Page excerpt START
Talk:Formal language
This level-4 vital article is rated C-class on Wikipedia's content assessment scale. It is of interest to the following WikiProjects: | |||||||||||||||||||||||||||||||||||||||||||||||||||||||
|
Archive 1: through June 15, 2009 Archive 2: June 16, 2009 through October 7, 2009 |
Infinite words
In the "Words over an Alphabet" section, a "word" is defined to be a "finite sequence" or "string." However, in other areas, it appears infinite sequences are permitted. For example, the set of all words contains countably infinite strings. As well, the section on constructions talks of infinitely long words. Does the "Words over an Alphabet" section need to be changed? 199.46.196.230 (talk) 22:29, 2 November 2015 (UTC)
- This article consistently talks about finitely long words only, even in the Constructions section. However, there are usually infinitely many such words, so is an infinite set of finite-length words. The article is correct in this respect. - Jochen Burghardt (talk) 07:05, 3 November 2015 (UTC)
Failure in "Operations on languages"-chart
According to
http://en.wikipedia.org/wiki/Recursively_enumerable_language
and
http://en.wikipedia.org/wiki/Recursive_language
RE-languages are not closed under set difference, recursive ones are. In the charts its the other way round.... —Preceding unsigned comment added by 79.205.161.224 (talk) 17:11, 8 November 2009 (UTC)
- I want to fix this. Can you tell me where it is in the article? — Carl (CBM · talk) 14:17, 9 November 2009 (UTC)
just fixed it myself, I wanted to be sure because I'm no native english speaking person...
sections edit-url:
—Preceding unsigned comment added by 79.205.170.133 (talk) 18:04, 9 November 2009 (UTC)
- I thought you were talking about set difference, which I don't see in the article. I have to think for a while about string substitution; I don't see why there is a problem with either recursive or r.e. languages there, but I might ahve misread the definition of substitution. Could you explain briefly or give some counterexample to help me understand? — Carl (CBM · talk) 20:10, 9 November 2009 (UTC)
well, maybe I got confused myself - I just hit the undo for now - its already pretty late over here... —Preceding unsigned comment added by 62.158.217.129 (talk) 22:14, 11 November 2009 (UTC)
Formal language vs. natural language
What are the differences between the formal languages and the natural languages? It cannot be grammar solely, as many natural languages such as English have their own defined grammar. --Abdull (talk) 15:17, 28 August 2010 (UTC)
Page excerpt END
▶ _Requirement 1_
Using the formal language talk page, decide whether each statement agrees with it. For each one, answer yes or no and quote the words of the page that decide it.
(a) Jochen Burghardt holds that the article deals only with words of finite length.
(b) The first comment on the "Operations on languages" chart states that RE-languages are closed under set difference.
(c) Carl reports finding set difference in the article.
▶ _Requirement 2_
Print the section of the formal language talk page that starts at the words "Talk:Formal language" and ends after the words "2 November 2015 (UTC)".
The lines after this point come from a different source.
Given data START
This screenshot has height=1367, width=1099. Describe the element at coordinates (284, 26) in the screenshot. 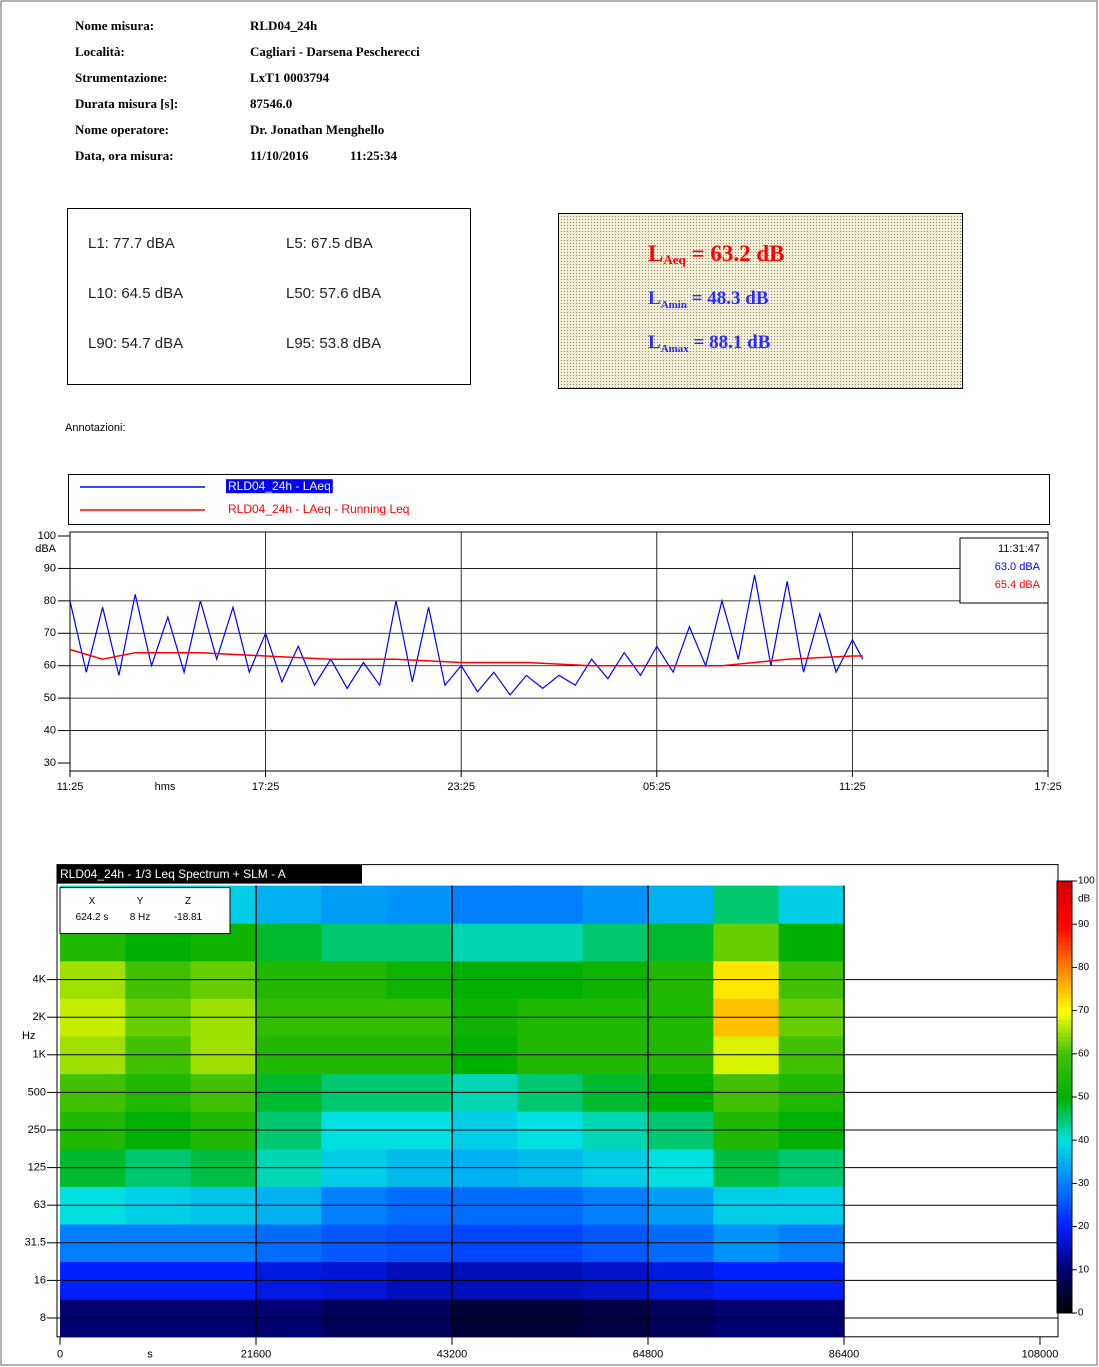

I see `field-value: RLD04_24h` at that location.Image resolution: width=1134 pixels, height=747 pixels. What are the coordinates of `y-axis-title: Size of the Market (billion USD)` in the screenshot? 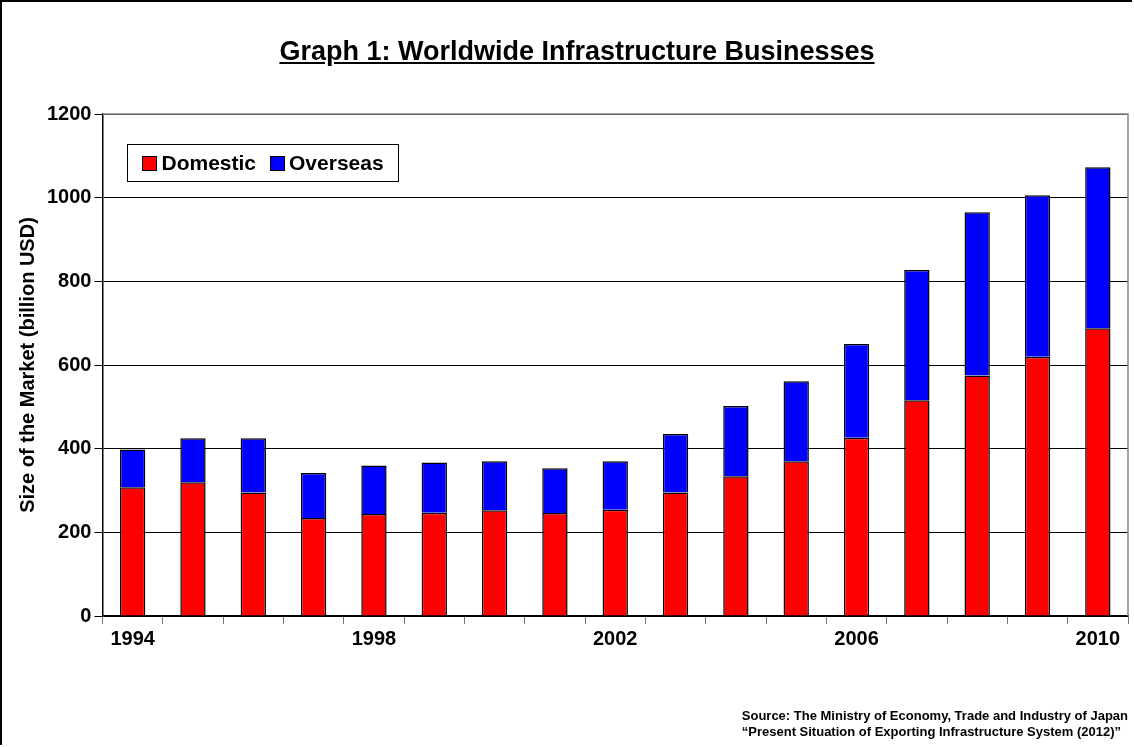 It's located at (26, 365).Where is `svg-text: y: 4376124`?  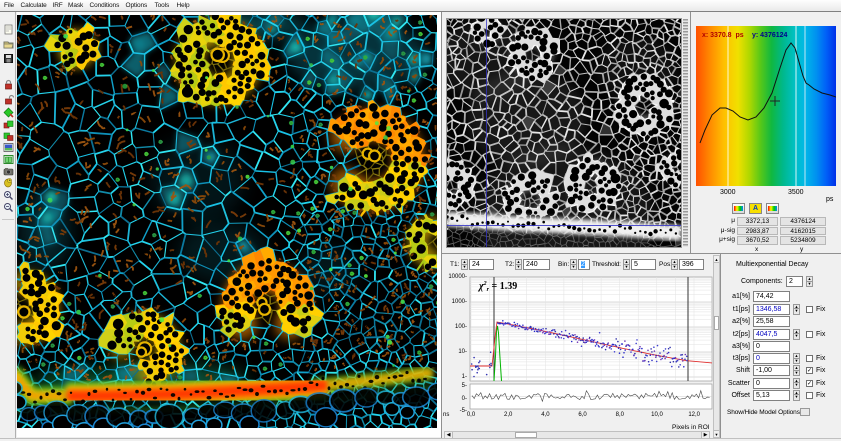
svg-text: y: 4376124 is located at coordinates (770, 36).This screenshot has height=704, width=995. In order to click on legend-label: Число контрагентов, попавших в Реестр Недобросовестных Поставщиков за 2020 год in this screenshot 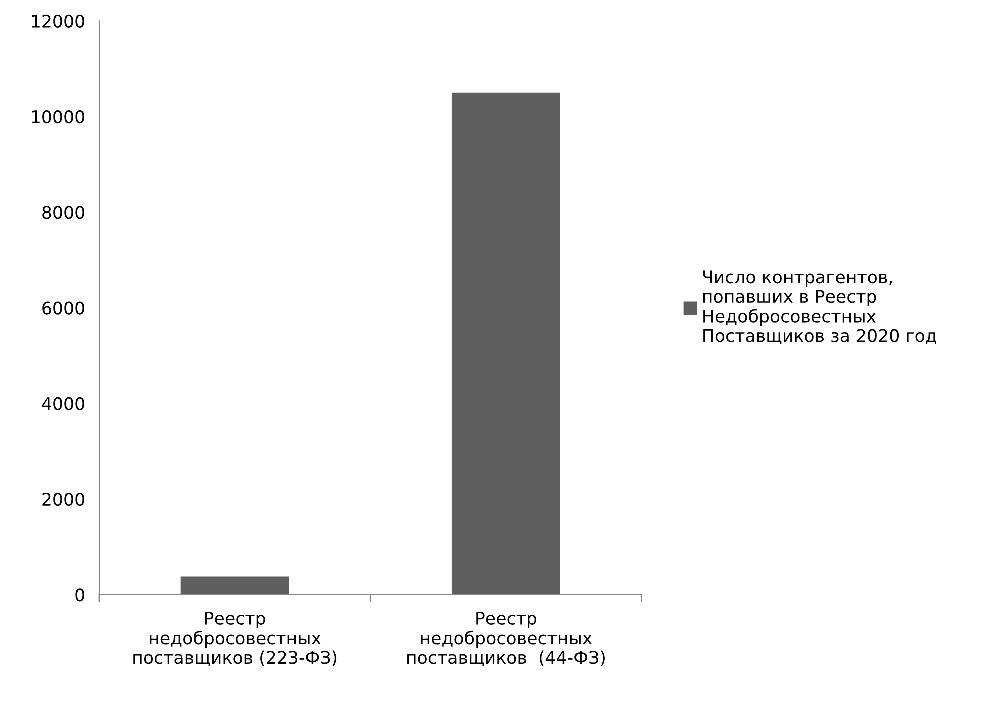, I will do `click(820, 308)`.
Given data END
Given data START
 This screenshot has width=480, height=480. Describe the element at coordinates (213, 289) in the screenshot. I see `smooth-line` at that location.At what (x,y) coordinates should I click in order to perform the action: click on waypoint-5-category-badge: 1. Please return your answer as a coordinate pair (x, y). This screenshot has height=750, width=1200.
Given data END
Given data START
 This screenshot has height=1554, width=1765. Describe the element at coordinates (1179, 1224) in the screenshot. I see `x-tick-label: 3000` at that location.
Given data END
▶ _Task answer 1_
(a) Yes: "This article consistently talks about finitely long words only, even in the Constructions section."
(b) No: "RE-languages are not closed under set difference, recursive ones are."
(c) No: "I thought you were talking about set difference, which I don't see in the article."

▶ _Task answer 2_
Talk:Formal language
This level-4 vital article is rated C-class on Wikipedia's content assessment scale. It is of interest to the following WikiProjects: | |||||||||||||||||||||||||||||||||||||||||||||||||||||||
|
Archive 1: through June 15, 2009 Archive 2: June 16, 2009 through October 7, 2009 |
Infinite words
In the "Words over an Alphabet" section, a "word" is defined to be a "finite sequence" or "string." However, in other areas, it appears infinite sequences are permitted. For example, the set of all words contains countably infinite strings. As well, the section on constructions talks of infinitely long words. Does the "Words over an Alphabet" section need to be changed? 199.46.196.230 (talk) 22:29, 2 November 2015 (UTC)